We are subject to the information requirements of the Securities Exchange Act and we therefore file periodic reports, proxy statements and other information with the Securities and Exchange Commission relating to our business, financial statements and other matters. The reports, proxy statements and other information we file may be inspected and copied at prescribed rates at the Securities and Exchange Commission’s Public Reference Room at 100 F Street, N.E., Washington, D.C. 20549. You may obtain information on the operation of the Securities and Exchange Commission’s Public Reference Room by calling the Securities and Exchange Commission at 1-800-SEC-0330. The Securities and Exchange Commission also maintains an Internet site that contains reports, proxy statements and other information regarding issuers like us that file electronically with the Securities and Exchange Commission. The address of the Securities and Exchange Commission’s Internet site is http://www.sec.gov. You may also view our filings with the Securities and Exchange Commission on our website at http://www.varsitygroup.com.

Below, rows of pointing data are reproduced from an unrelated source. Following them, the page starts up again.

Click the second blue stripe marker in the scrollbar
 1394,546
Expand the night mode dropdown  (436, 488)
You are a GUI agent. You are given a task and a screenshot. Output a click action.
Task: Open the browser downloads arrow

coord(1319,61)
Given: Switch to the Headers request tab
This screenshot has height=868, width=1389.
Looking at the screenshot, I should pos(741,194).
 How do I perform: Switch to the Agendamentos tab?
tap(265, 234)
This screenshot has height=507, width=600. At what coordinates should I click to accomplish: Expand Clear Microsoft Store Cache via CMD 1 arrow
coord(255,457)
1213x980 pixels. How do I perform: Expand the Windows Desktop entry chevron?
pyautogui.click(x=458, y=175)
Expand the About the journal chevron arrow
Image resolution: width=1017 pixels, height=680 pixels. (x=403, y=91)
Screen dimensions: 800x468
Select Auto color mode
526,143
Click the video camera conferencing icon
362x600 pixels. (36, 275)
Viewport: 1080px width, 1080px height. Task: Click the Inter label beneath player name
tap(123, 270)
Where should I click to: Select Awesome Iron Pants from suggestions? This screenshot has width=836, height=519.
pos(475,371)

This prospectus constitutes part of a registration statement on Form S-3 filed under the Securities Act with respect to the securities. As permitted by the Securities and Exchange Commission’s rules, this prospectus omits some of the information, exhibits and undertakings included in the registration statement. You may read and copy the information omitted from this prospectus but contained in the registration statement, as well as the periodic reports and other information we file with the Securities and Exchange Commission, at the public reference facilities maintained by the Securities and Exchange Commission in Washington, D.C.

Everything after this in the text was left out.